*Data records:*
▶
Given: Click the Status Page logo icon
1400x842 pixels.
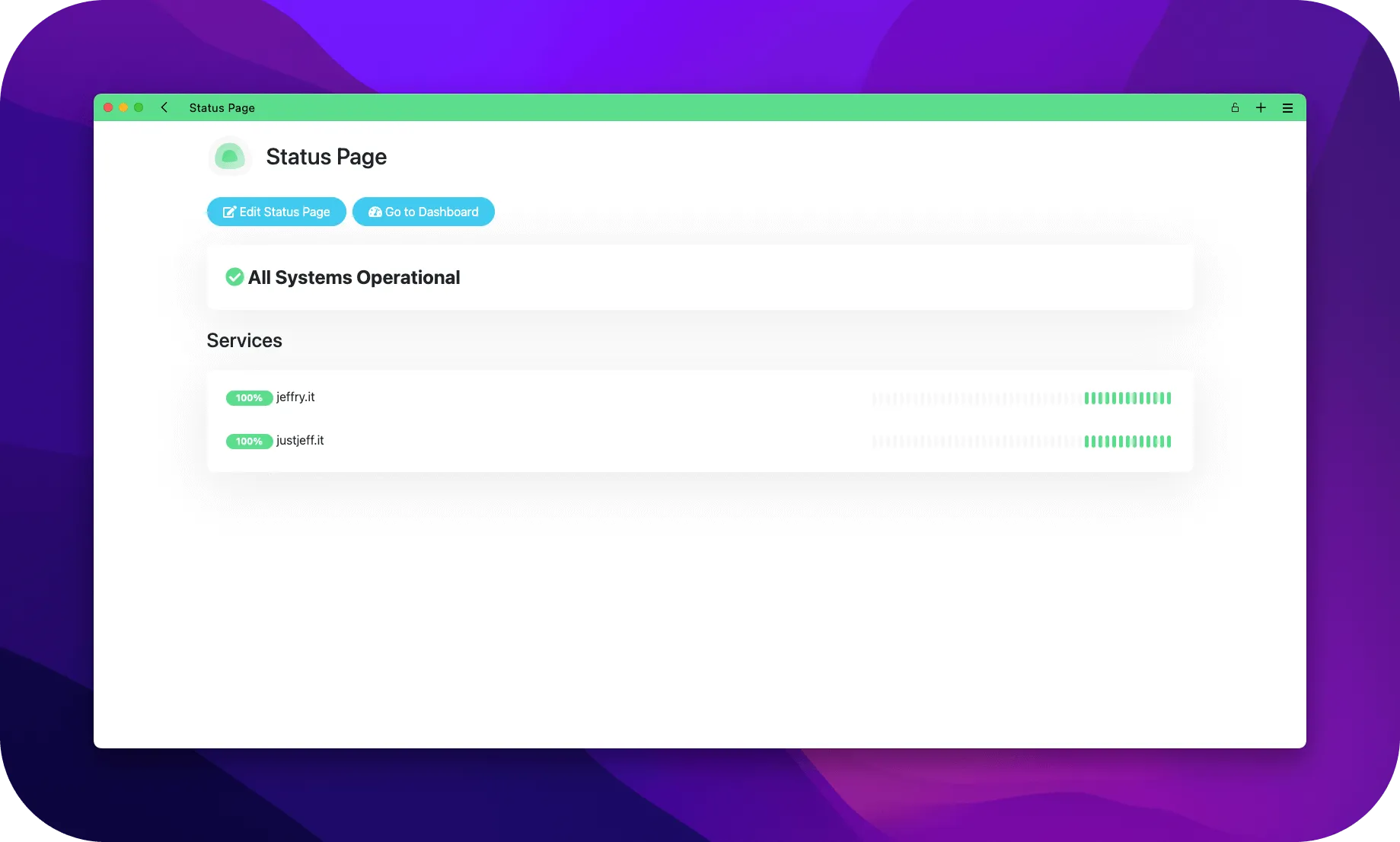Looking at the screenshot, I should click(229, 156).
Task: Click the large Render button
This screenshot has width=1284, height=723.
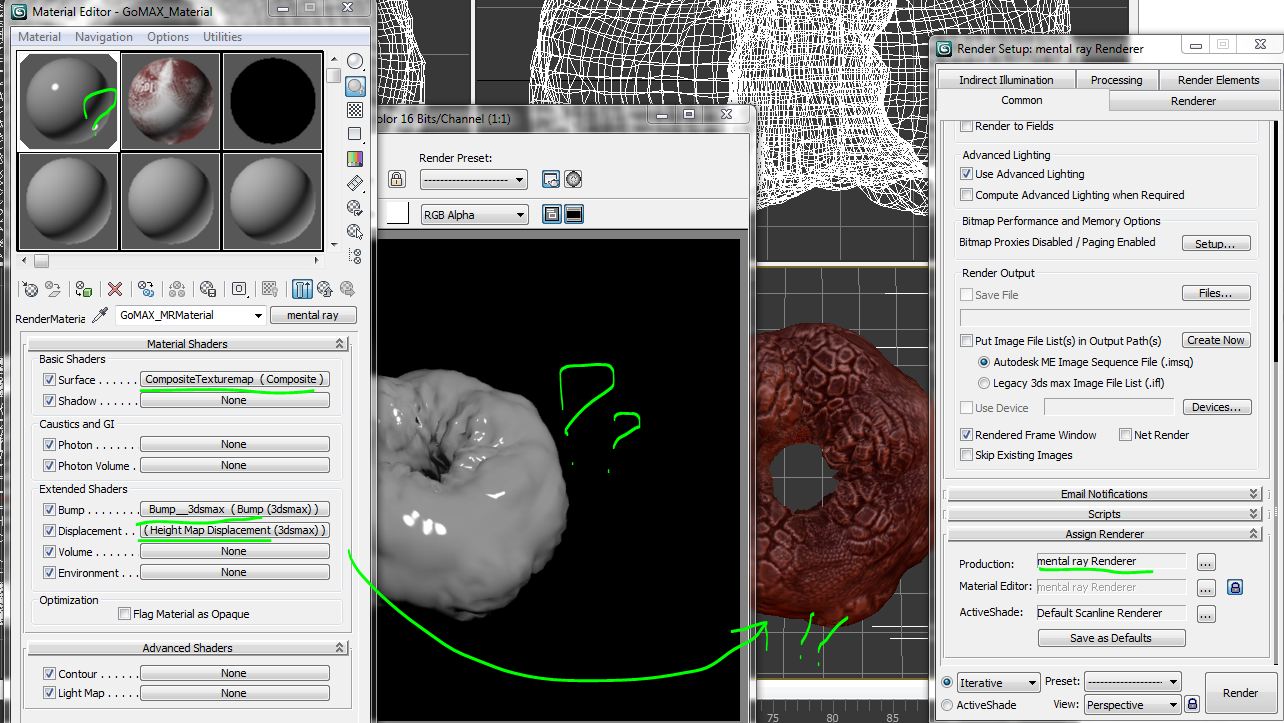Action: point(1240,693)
◀
▶
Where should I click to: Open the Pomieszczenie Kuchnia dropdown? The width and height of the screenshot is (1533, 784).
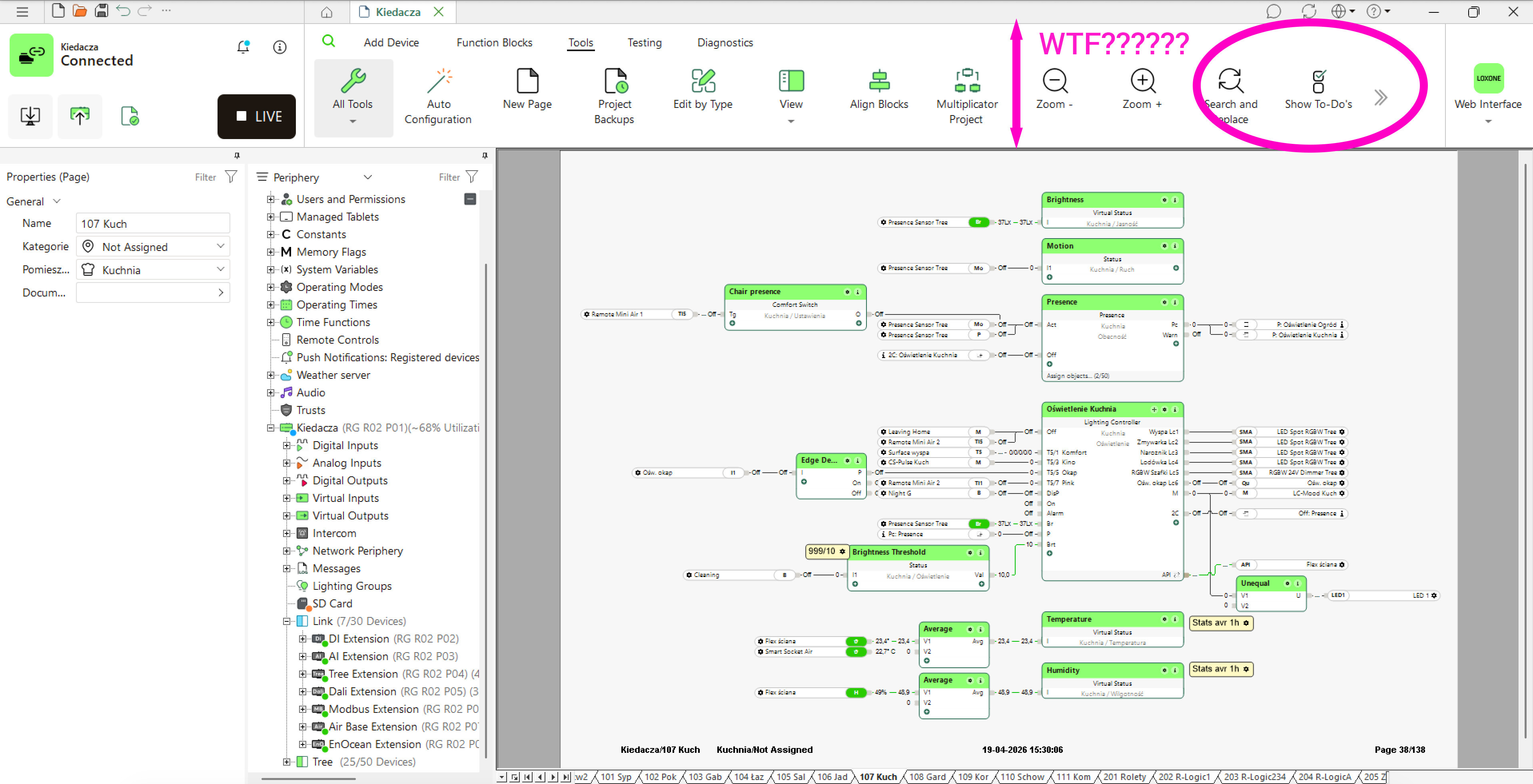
◀
▶
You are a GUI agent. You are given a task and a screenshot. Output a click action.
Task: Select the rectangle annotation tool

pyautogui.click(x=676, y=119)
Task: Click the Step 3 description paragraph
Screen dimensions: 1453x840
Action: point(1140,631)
◀
*Given exercise:*
Copy out the data word for word, beginning at the line that contains "Given: Click the Status Page logo icon" and stopping after the line that contains "Action: point(1240,693)". Leave the pictures out of your answer.

*Complete answer:*
Given: Click the Status Page logo icon
1400x842 pixels.
Looking at the screenshot, I should click(229, 156).
Task: Click the large Render button
This screenshot has width=1284, height=723.
Action: point(1240,693)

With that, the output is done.